* _Work required_
Put the lines from the one containing "The width and height of the screenshot is (1111, 552)." through the one containing "coord(30,226)" into a Markdown table with the columns Number and Line, numbering each line and leaving out blank lines.

-------- Data lines --------

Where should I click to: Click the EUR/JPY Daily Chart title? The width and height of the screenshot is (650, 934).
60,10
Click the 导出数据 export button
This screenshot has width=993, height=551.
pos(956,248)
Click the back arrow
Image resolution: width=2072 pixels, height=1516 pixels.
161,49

--------
-------- Data lines --------

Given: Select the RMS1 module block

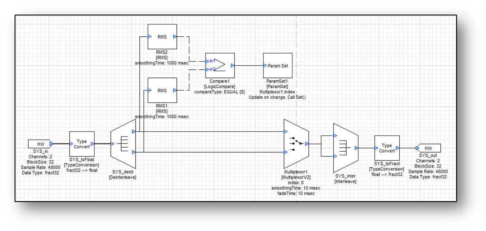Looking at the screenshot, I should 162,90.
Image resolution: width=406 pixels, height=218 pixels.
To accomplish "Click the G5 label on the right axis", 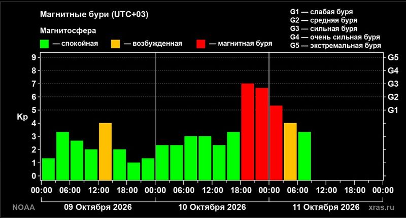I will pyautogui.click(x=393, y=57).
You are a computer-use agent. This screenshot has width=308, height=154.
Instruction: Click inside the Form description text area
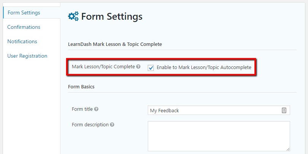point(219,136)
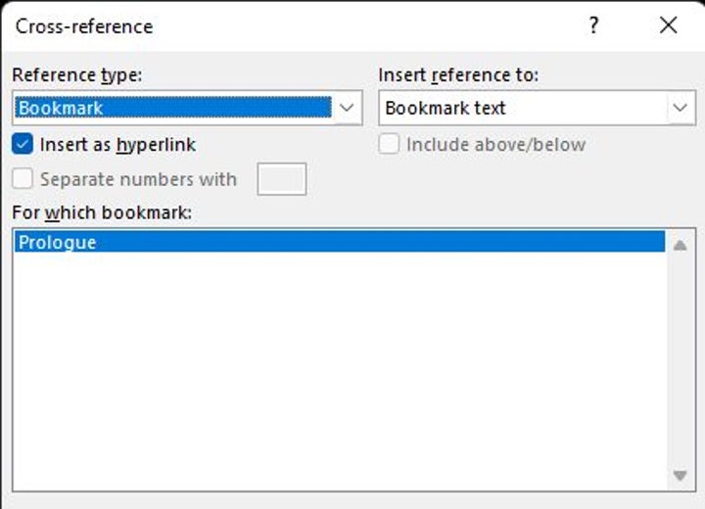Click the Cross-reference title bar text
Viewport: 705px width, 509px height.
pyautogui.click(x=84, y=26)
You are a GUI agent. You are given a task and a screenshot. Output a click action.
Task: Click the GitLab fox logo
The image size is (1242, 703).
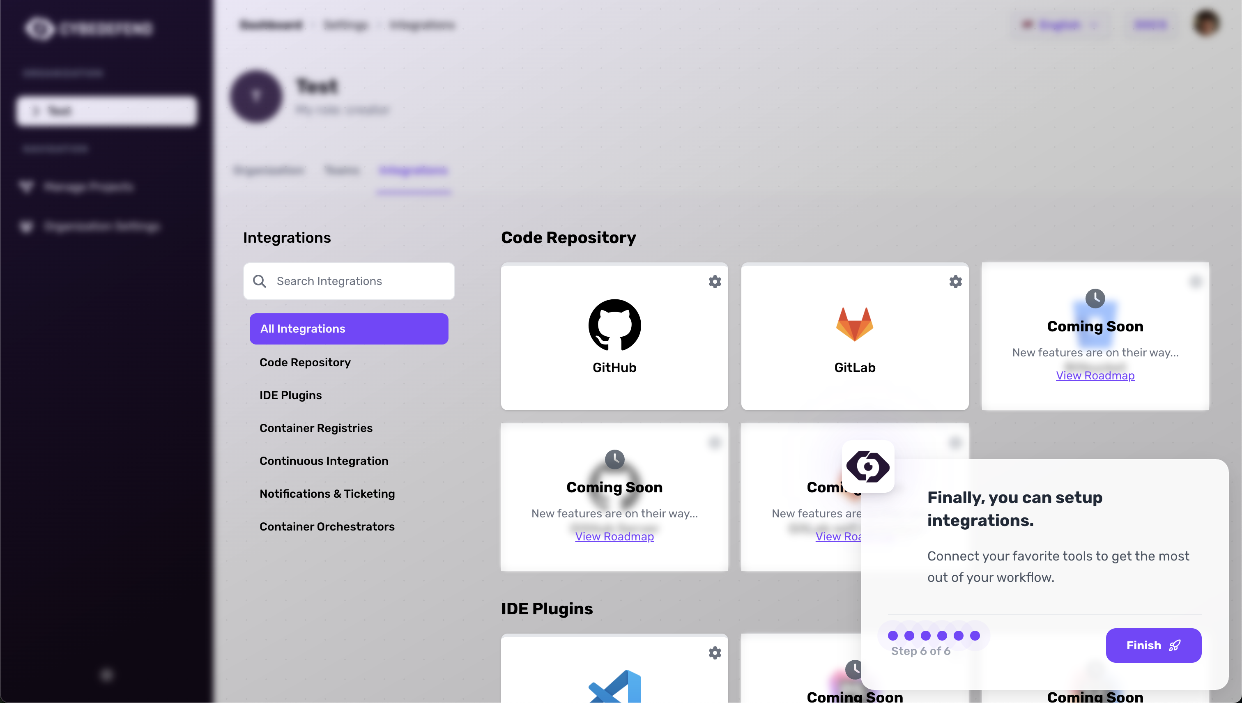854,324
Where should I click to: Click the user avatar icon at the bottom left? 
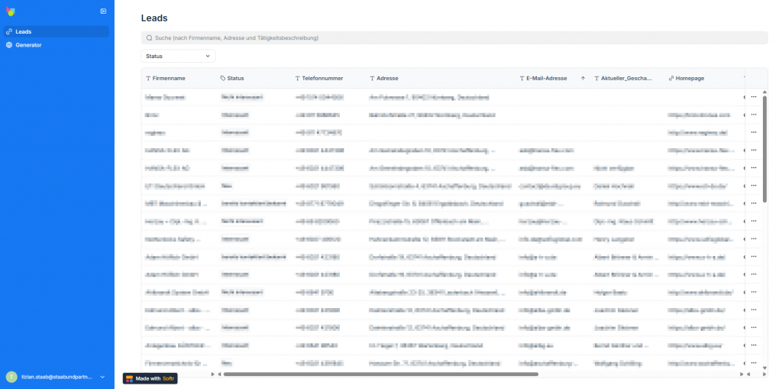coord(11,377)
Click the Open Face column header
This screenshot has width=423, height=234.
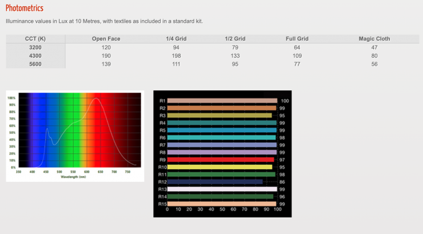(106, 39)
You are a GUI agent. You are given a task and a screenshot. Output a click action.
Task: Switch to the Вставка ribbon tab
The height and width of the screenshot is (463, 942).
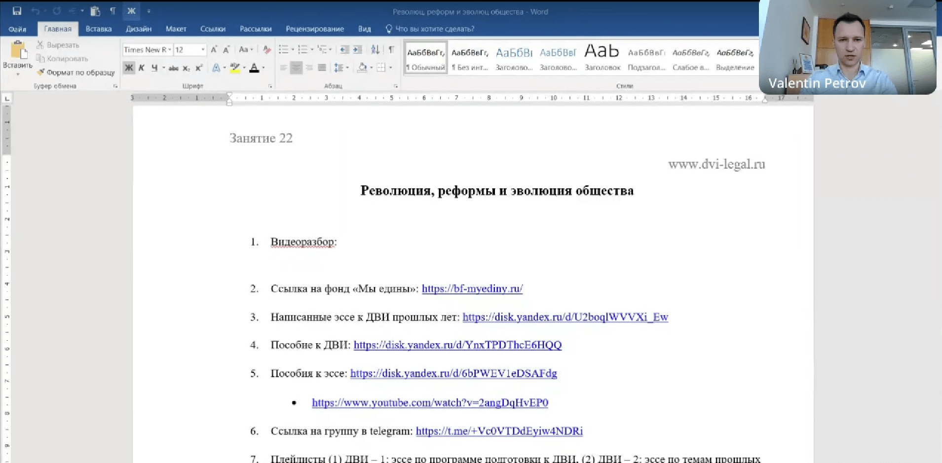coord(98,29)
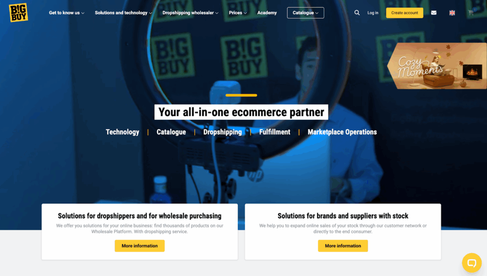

--------
-------- Data lines --------

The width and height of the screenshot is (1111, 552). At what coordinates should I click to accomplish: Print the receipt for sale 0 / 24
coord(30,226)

--------

* _Output_
| Number | Line |
|---|---|
| 1 | The width and height of the screenshot is (1111, 552). At what coordinates should I click to accomplish: Print the receipt for sale 0 / 24 |
| 2 | coord(30,226) |